The first award celebrated Northumbria Healthcare’s volunteers – people who tirelessly and generously gave their time to services to patients and visitors. The winner was Maureen Bramman who volunteers in the stroke support unit on Ward 4 at Hexham General Hospital.
Chloe Charlton was named best apprentice for her work with elderly patients on Ward 3 at North Tyneside General Hospital.
The innovation award went to Michael Taylor who developed a picture food menu to help elderly patients, particularly those with dementia, who find it difficult to choose from a written menu. The menu, believed to be the first of its kind in England, has helped to improve nutrition and hydration.
The Trust-wide reducing harm team won the quality award. The initiative has involved a multi-disciplinary team looking at how harm rates can be reduced. The highly-successful approach has already won the team national recognition at the National Patient Safety Awards.
The winner of the celebrating equality and diversity went to Clare Hall, a specialist health visitor working with refugees and asylum seekers in North Tyneside for her work with partner agencies.

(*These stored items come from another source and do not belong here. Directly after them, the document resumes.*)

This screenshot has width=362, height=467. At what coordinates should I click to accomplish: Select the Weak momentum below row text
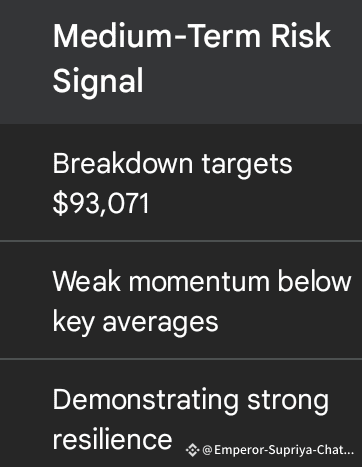[x=202, y=281]

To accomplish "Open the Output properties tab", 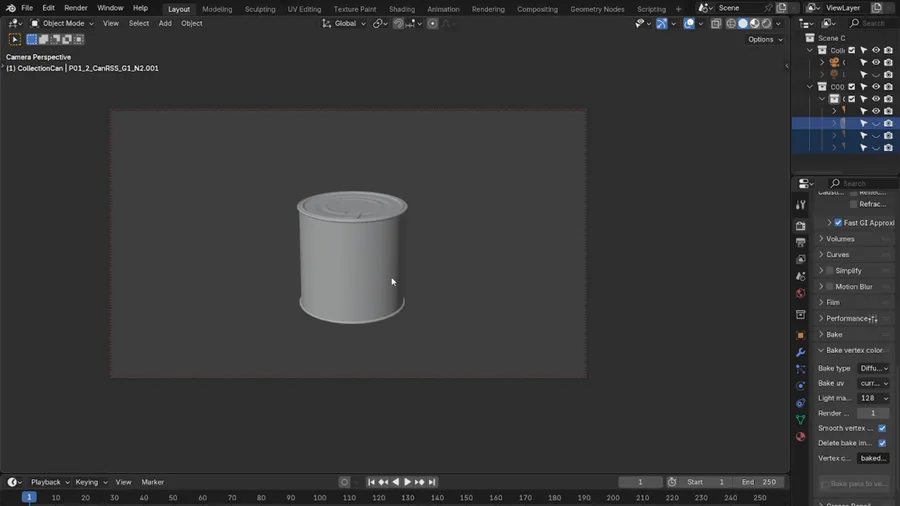I will [800, 243].
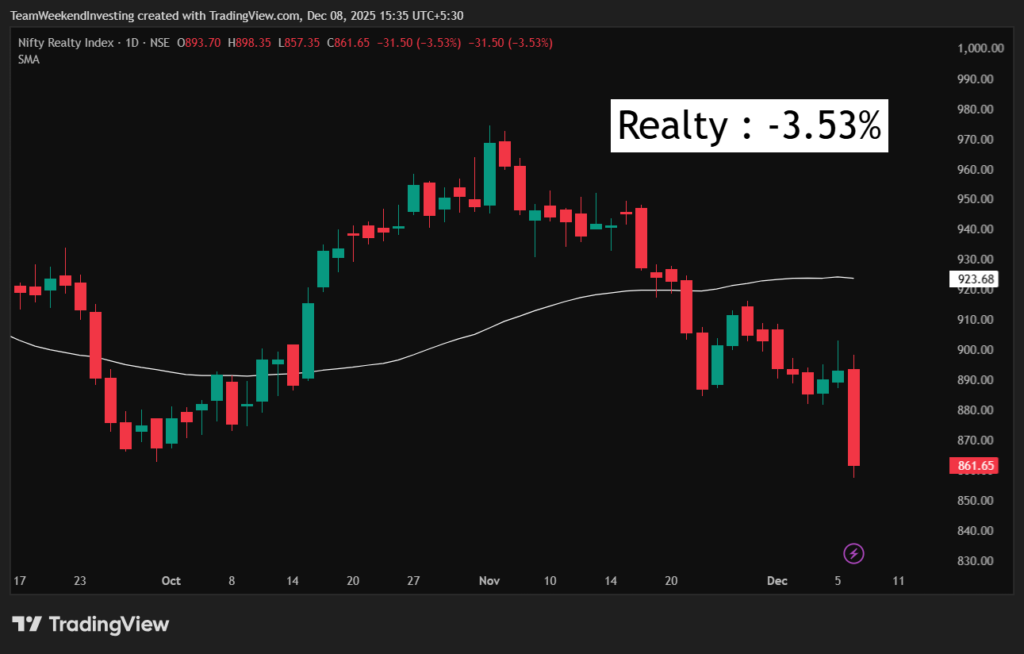Click the 950.00 price scale level
This screenshot has width=1024, height=654.
pyautogui.click(x=975, y=199)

Tracy Scott, research assistant and patient, care participation and involvement lead for child health, was named ‘inspirational role model’ for work engaging with young people.

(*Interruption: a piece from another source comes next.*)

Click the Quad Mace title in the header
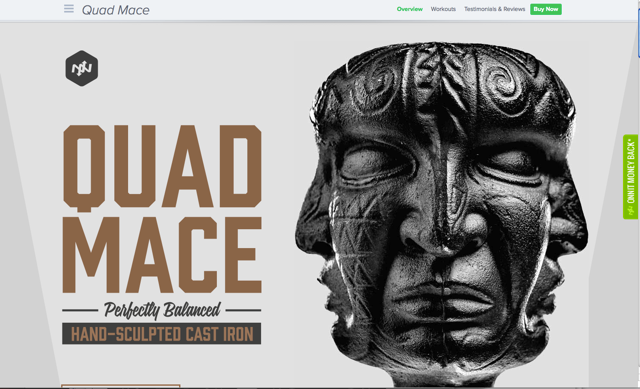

The palliative care domestics team won the essential services award for not only ensuring exceptional levels of cleanliness but also their interaction with patients nearing the end of life and their families.
The support team award went to the health records team which plays a crucial role in supporting the provision of care to patients – ensuring patients’ notes are where they need to be.
The partnership working award went to Joy Strachan for her work with the teenage pregnancy support team in North Tyneside – engaging and supporting young women who find it difficult to engage in mainstream services.
Ward 6 at North Tyneside General Hospital was named clinical services team of the year for providing a welcoming and caring environment for families and their dedication to providing high quality services.
The final award was chief executive Jim Mackey’s special ‘making a difference award’ which went to Helen Maughan, modern matron at Hexham General Hospital who has devoted her working life to caring for the people of Tynedale.
Helen trained at Hexham General Hospital and throughout her career has continued to develop her nursing skills has become a well-respected matron and the face of the hospital in Hexham.
She is an outstanding role model for young nurses joining the profession and has been instrumental in the development of senior nurses that resulted in them becoming the Trust’s first nurse practitioners.
A colleague has described her as “trustworthy, honest, reliable and a caring and compassionate person”.